A commission examining last year's botched lethal injection execution said it will recommend changes this week aimed at reducing errors in Florida's death row procedures.
However, panelists said conflicting information from execution witnesses, prison staff and medical experts made it impossible to make definitive findings on the Dec. 13 execution of convicted killer Angel Diaz, which took twice as long as normal and required a rare second dose of lethal chemicals.
"The finding we really couldn't make - that everyone wanted the answers to - was did this man suffer," said Circuit Judge Stan Morris, one of four panelists who met Sunday to draft the commission's final report.

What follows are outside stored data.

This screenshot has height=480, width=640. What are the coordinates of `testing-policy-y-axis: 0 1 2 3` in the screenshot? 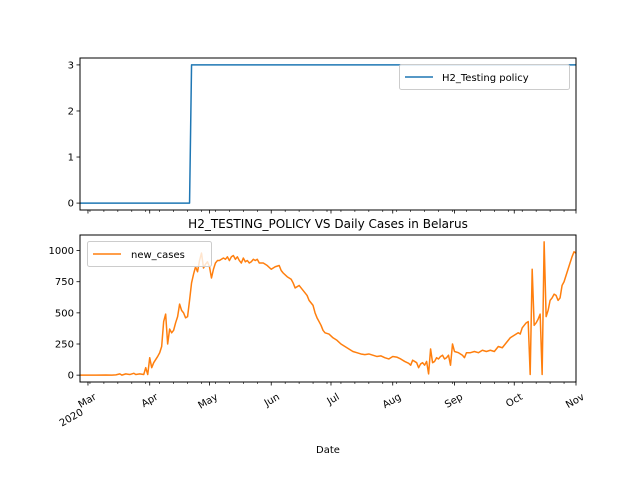 It's located at (74, 135).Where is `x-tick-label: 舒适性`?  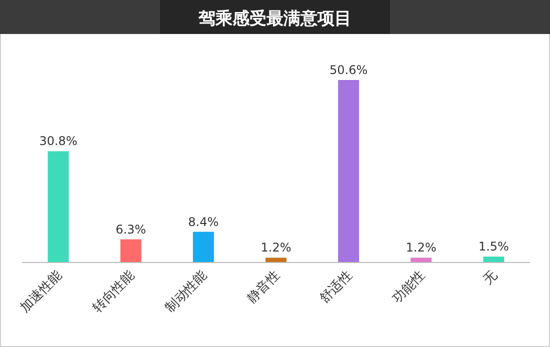 x-tick-label: 舒适性 is located at coordinates (336, 287).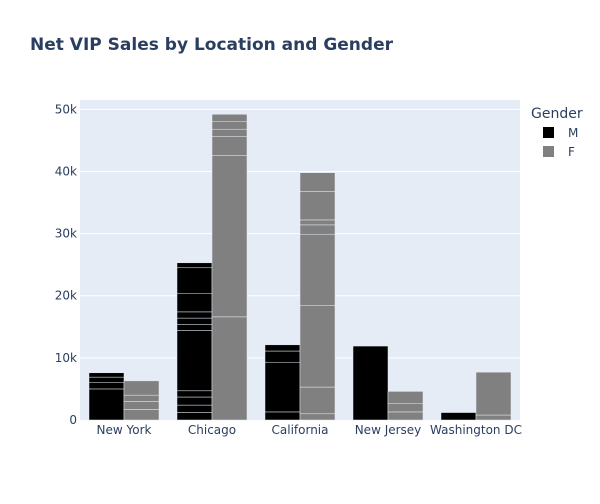 This screenshot has width=600, height=504. I want to click on legend-label-f: F, so click(572, 152).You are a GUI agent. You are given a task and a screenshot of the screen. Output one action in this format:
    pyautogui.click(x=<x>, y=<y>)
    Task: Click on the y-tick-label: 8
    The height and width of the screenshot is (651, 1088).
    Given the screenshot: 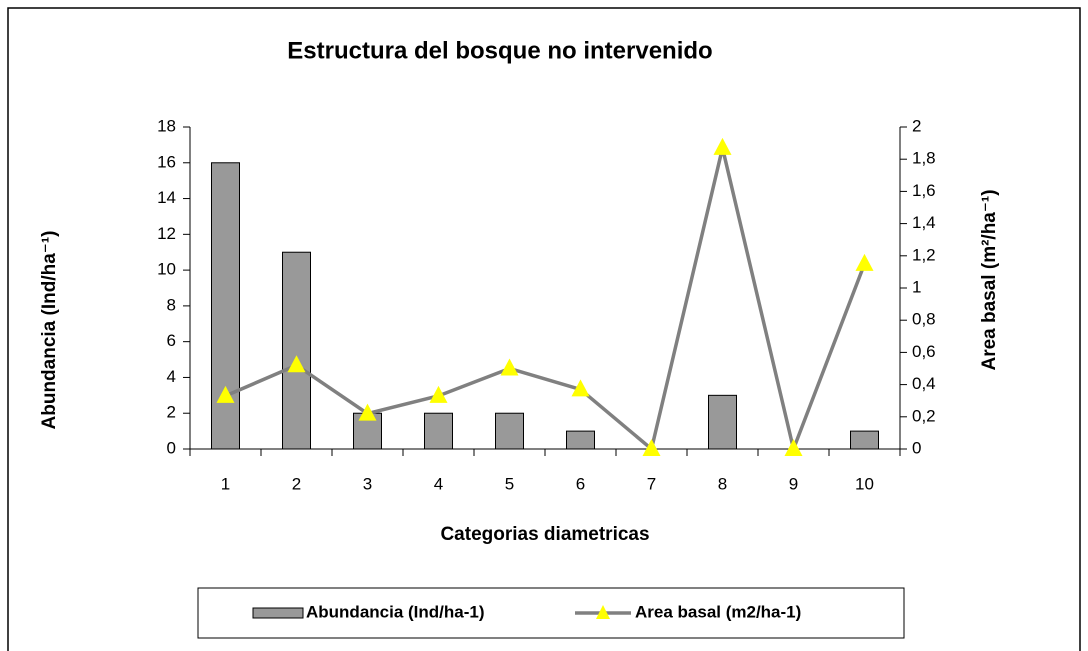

Executions in Florida have been halted until Gov. Charlie Crist reviews the 11-member commission's findings, due on his desk Thursday.
The commission was not empowered to examine whether Florida's death penalty system should be scrapped, the AP reports.
The draft report faults the execution team for failing to follow protocol in the Diaz execution, but also says the prison protocol was inadequate from the start.
The report calls for someone to ensure that an inmate is unconscious before two extremely painful drugs are injected, increased training for execution teams, and creation of a clear protocol for the injection process.
The review was complicated by state laws that protect the identities of the execution team, legal and medical rules that blocked some panelists from fully participating in the debate and conflicting accounts of Diaz's execution from prison officials and media witnesses.
"I don't know if they were at the same execution," Morris said. "I couldn't resolve it."